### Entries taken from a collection

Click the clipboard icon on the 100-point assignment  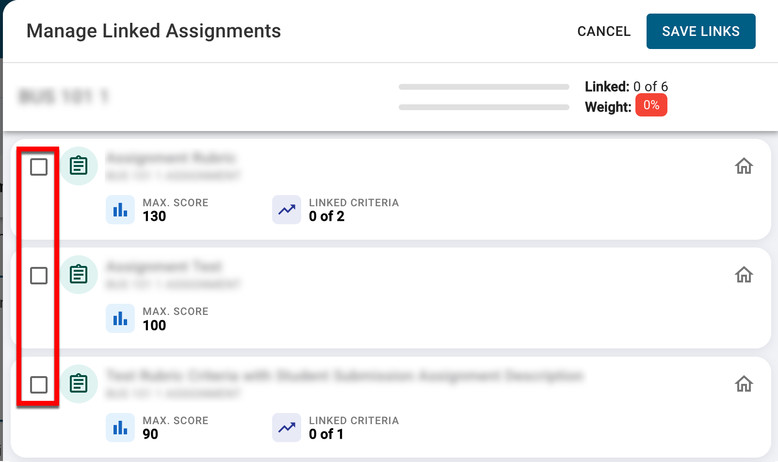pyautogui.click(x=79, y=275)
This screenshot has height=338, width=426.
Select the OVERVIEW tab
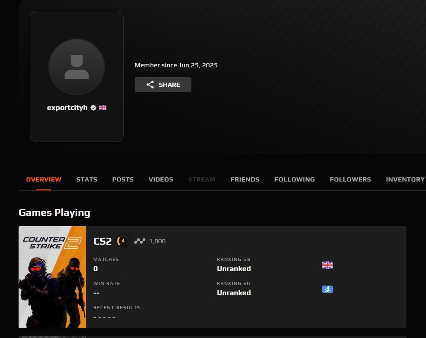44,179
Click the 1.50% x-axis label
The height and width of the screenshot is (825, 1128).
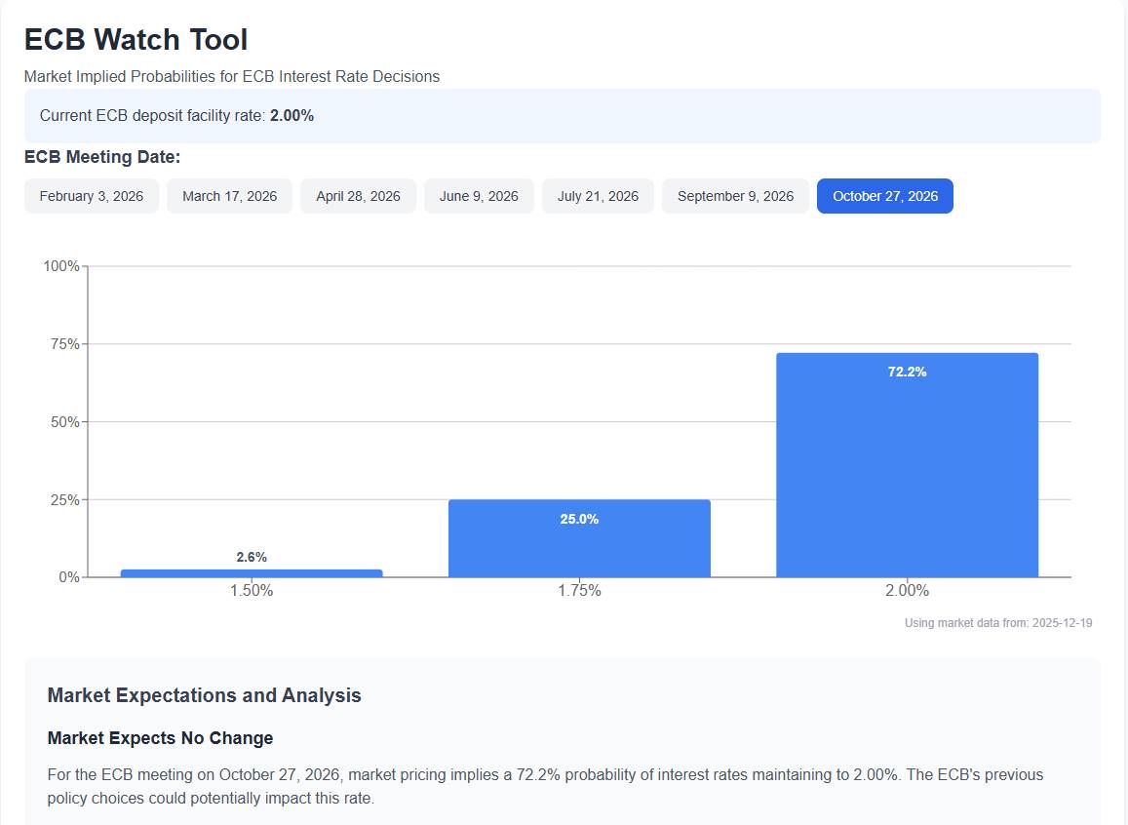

### What the task asks
Leaving the pictures out, copy exactly the lines from the line that contains "Click the 1.50% x-axis label" to the last line of the data, both ends included.

### Response to the task
Click the 1.50% x-axis label
The height and width of the screenshot is (825, 1128).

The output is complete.